L D (Agencia) Durante la comparecencia de Ruiz en el juicio a su mujer por el presunto asesinato de Adrián Leroy y Francisco Miguel, de 4 y 6 años respectivamente, éste aseguró que cinco meses antes de los hechos Francisca González le comunicó que " si tomaba cinco gramos de cocaína, una botella de whisky y un Dormodor" no sería consciente de los actos que cometía. Además, afirmó que por esas fechas también le alertó de que dos hombres, uno de ellos ecuatoriano "rondaban por la casa", misma narración que hizo la mañana en la que aparecieron los cuerpos de sus hijos menores, cuando llamó por teléfono a su casa.

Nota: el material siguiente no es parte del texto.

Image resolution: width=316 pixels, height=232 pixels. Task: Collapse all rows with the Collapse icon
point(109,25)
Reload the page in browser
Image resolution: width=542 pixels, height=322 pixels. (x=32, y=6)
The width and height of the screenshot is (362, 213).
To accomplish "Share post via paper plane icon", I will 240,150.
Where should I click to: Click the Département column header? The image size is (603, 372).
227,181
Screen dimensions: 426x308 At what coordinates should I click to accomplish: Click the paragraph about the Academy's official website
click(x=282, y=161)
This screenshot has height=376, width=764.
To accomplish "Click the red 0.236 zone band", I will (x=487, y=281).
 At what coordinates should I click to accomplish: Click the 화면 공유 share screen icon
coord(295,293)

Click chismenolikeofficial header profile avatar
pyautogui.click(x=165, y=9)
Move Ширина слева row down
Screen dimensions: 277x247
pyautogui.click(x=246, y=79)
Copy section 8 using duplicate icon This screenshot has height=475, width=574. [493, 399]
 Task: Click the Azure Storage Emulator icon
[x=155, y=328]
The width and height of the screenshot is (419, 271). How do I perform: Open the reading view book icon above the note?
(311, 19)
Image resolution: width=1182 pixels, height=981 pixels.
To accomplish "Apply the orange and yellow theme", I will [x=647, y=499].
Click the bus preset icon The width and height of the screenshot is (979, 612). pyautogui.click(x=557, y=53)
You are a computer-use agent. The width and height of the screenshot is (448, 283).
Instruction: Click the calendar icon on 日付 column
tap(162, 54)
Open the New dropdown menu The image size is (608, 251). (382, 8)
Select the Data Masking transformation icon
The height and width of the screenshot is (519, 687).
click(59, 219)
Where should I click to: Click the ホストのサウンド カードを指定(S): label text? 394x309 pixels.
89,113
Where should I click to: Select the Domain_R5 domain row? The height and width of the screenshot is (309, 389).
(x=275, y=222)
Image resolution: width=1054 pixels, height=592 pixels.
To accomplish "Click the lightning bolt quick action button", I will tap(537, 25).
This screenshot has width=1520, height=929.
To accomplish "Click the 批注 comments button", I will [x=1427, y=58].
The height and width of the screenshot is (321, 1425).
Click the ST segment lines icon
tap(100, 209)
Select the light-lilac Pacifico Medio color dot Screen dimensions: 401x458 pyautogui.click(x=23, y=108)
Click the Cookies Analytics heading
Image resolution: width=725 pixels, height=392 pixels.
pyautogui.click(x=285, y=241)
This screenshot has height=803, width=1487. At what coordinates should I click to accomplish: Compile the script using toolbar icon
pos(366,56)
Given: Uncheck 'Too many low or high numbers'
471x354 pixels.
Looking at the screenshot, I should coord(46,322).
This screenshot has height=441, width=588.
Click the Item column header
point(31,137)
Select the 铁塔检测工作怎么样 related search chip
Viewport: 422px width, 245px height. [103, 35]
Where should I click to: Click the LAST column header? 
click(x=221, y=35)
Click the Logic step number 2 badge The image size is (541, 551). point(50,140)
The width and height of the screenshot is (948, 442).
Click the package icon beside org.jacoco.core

En cuanto a su relación de pareja, Ruiz señaló que su mujer sentía un "amor enfermizo" por él, así como que fue ella la que le propuso realizar intercambios de pareja, momento en el que González, que no había hecho ningún gesto en toda la vista, le advirtió: "estás bajo juramento", lo que motivó una advertencia por parte de la jueza, María Jover, a la acusada. El marido admitió haber enviado 19 mensajes a su teléfono móvil, desde el 10 de enero hasta la madrugada del 19 de enero, en que se produjo el doble crimen, con mensajes ofensivos, en los que le advertía que "cómo me toques los cojones más, te meto en un sanatorio".
Convencida de que "alguien había entrado"
Respecto a la noche de los hechos, Ruiz indicó que recibió un mensaje de su mujer sobre la 1.30 horas en el que leyó: "Ahora toca baile", y ya no pudo contactar con su domicilio hasta que llamó a las 6.45 horas desde su camión, cuando se puso su hijo mayor, José Carlos, quien le dijo que "alguien había entrado y los chiquillos no se movían". Tras finalizar la sesión de tarde de la primera jornada, el marido de Francisca afirmó: "espero verla en la cárcel 40 años o más".
Antes de la comparecencia de Ruiz, testificó el hijo mayor, José Carlos, quien, a instancias del fiscal, Manuel López Nicolás, dio su versión de los hechos a través de videoconferencia para no estar en la misma sala que su madre. El chico señaló que su madre le despertó dos veces -una de ellas a las 3.00 horas- para pedirle de que bajara a la planta baja del dúplex porque "había escuchado ruido". Tras quedarse dormido sobre la medianoche, el adolescente, que en esas fechas tenía 14 años, se despertó de nuevo y oyó que su hermano de 6 años gritaba a su madre: "mamá no puedo respirar", pero optó por no entrar en la habitación del matrimonio porque "pegaba habitualmente por haberse portado mal" a los dos niños pequeños. Narró que su madre le despertó sobre las 6.45 horas por la misma razón, por lo que llamó a su padre y al servicio de emergencias 112. Posteriormente, González le pidió a su hijo que le comprara tabaco, además de que fuera a pedir ayuda a sus tíos, ya que los niños no se movían.